[Stored items]
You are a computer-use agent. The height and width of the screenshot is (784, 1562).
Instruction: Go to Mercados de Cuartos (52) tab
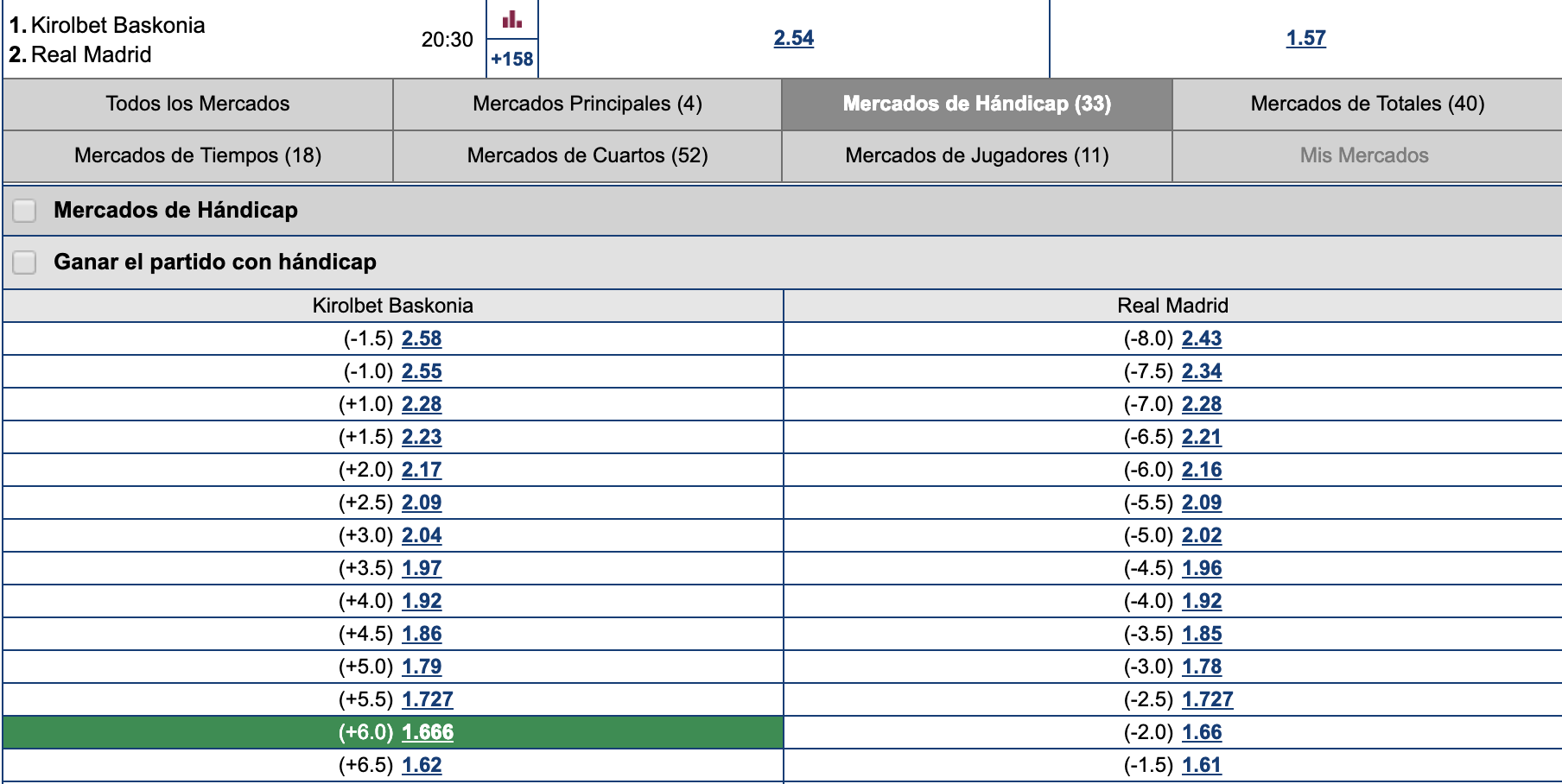click(587, 155)
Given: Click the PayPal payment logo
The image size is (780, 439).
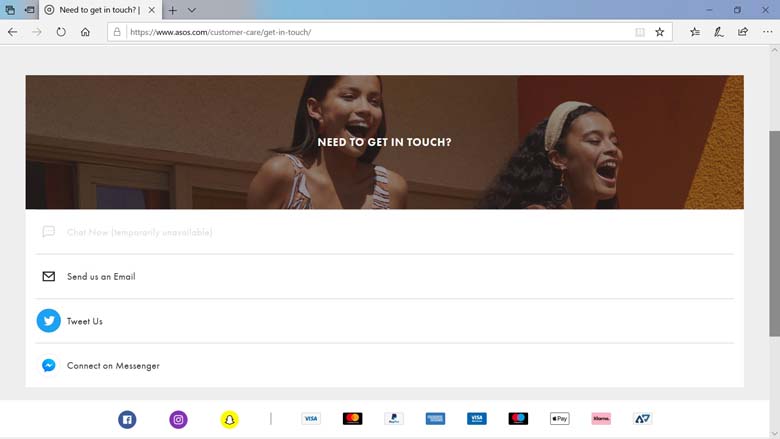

## Your task
Apart from the pictures, every record must be set down exactly.

## Reply to the exercise
You are a computer-use agent. The height and width of the screenshot is (784, 1562).
Instruction: Go to Mercados de Cuartos (52) tab
click(587, 155)
Given: Click the PayPal payment logo
The image size is (780, 439).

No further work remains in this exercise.